Me saludó, cosa rara, con cara seria. "Vaya – Pensé -. Otro que también tuvo un mal día". Vestía gesto torcido y una mirada rapaz. En la mano de la bandeja llevaba enrollada una soga invisible.
El café de guardia estaba medio vacío. Sólo él, yo, y el borracho de la parroquia. Y el sol que ya se iba, esta vez sin dejar propina.
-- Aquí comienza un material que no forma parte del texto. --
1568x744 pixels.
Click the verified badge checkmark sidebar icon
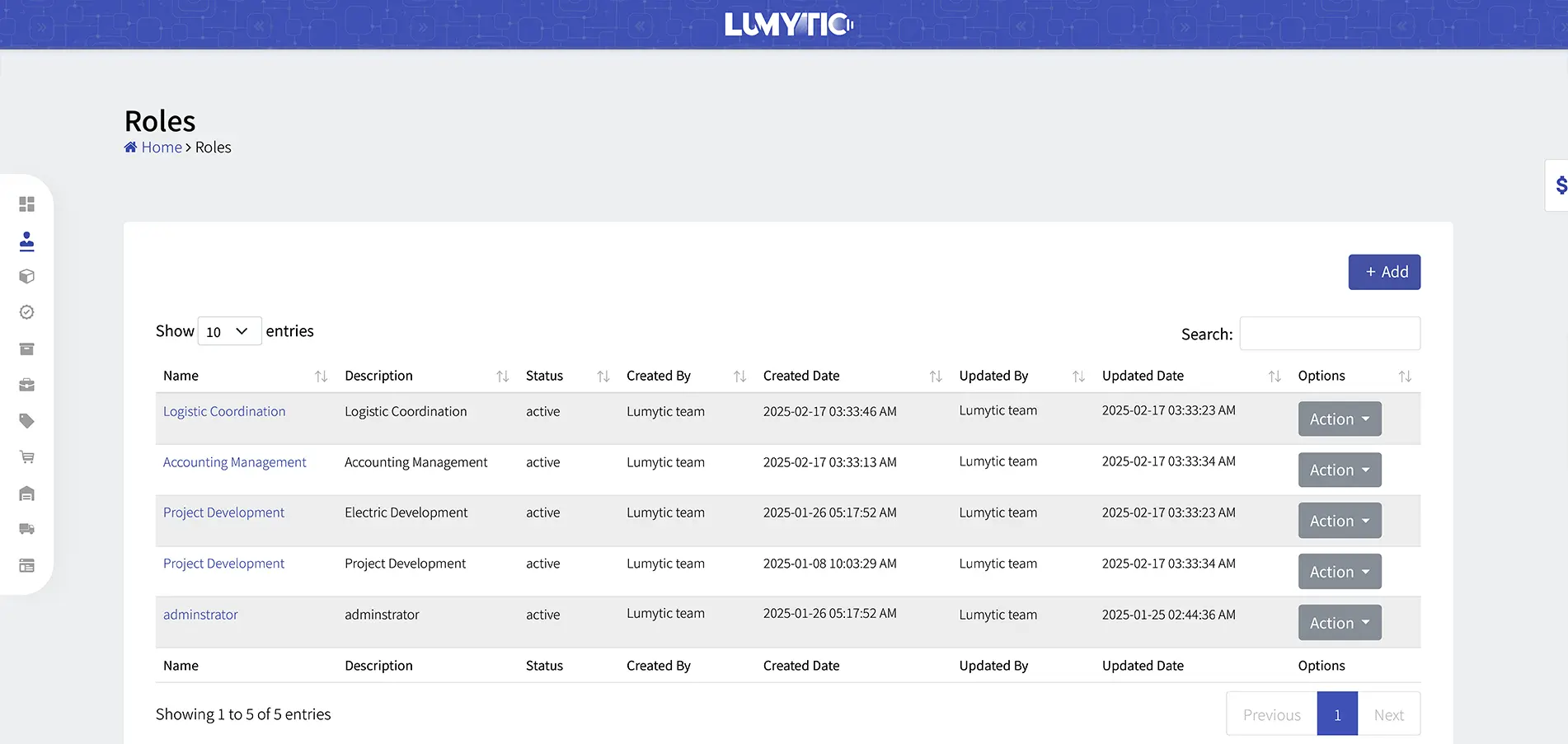26,312
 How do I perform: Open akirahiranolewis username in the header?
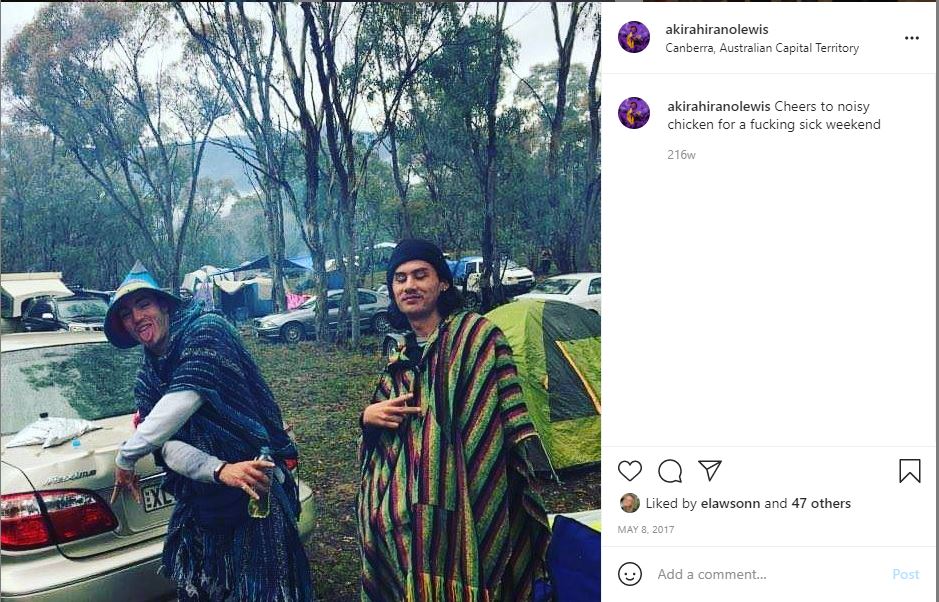716,29
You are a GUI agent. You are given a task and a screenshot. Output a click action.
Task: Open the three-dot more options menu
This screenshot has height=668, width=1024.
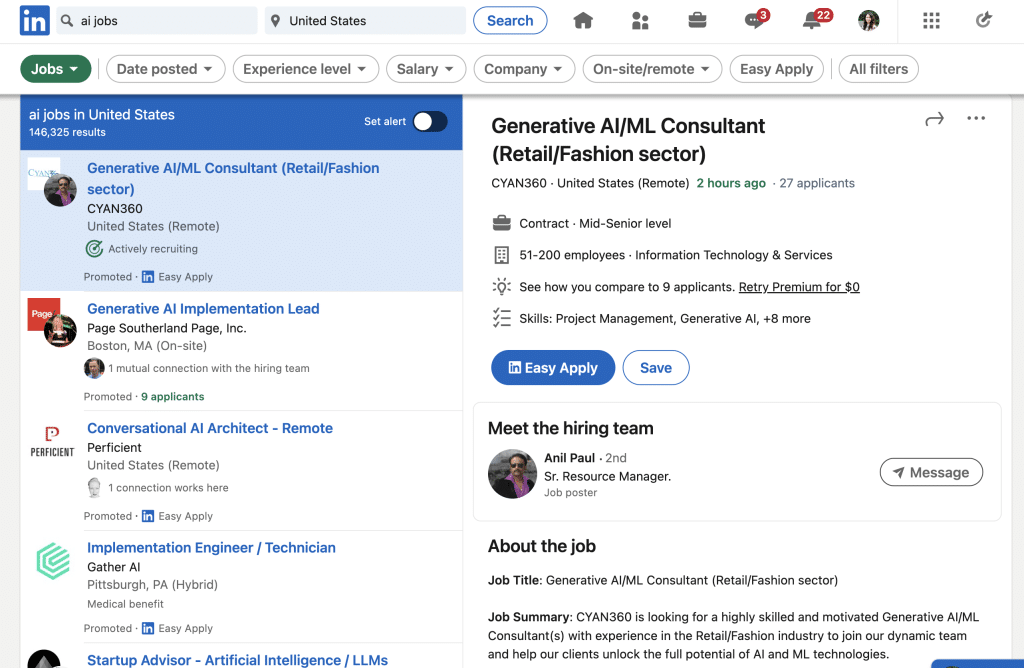coord(976,119)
"¿Y esa cuerda?" "¿Qué cuerda dices, Paco? Anda y vete ya a casa. Tengo cosas que hacer".
Casi no los oía. El sol se había puesto ya su sombrero rojo y salía por la ventana. Mientras lo veía irse sin despedirse, pensaba en que pasaría si decidía seguirle y me hacía preguntas extrañas. Preguntas, por ejemplo, como si dolería mucho caerse detrás de él, o si en el fondo alguien se daría cuenta. Al fin y al cabo, el sol volvería al día siguiente.
Antes de que llegasen las sombras haciendo su fiesta, la soga voló y me enganchó por la cadera, alejándome de mis pensamientos.
Por fin sonrió; y su sonrisa era un abrazo. Dejó el trapo en el mostrador, y acercándose, simplemente dijo "Ya estoy contigo. ¿Lo de siempre?"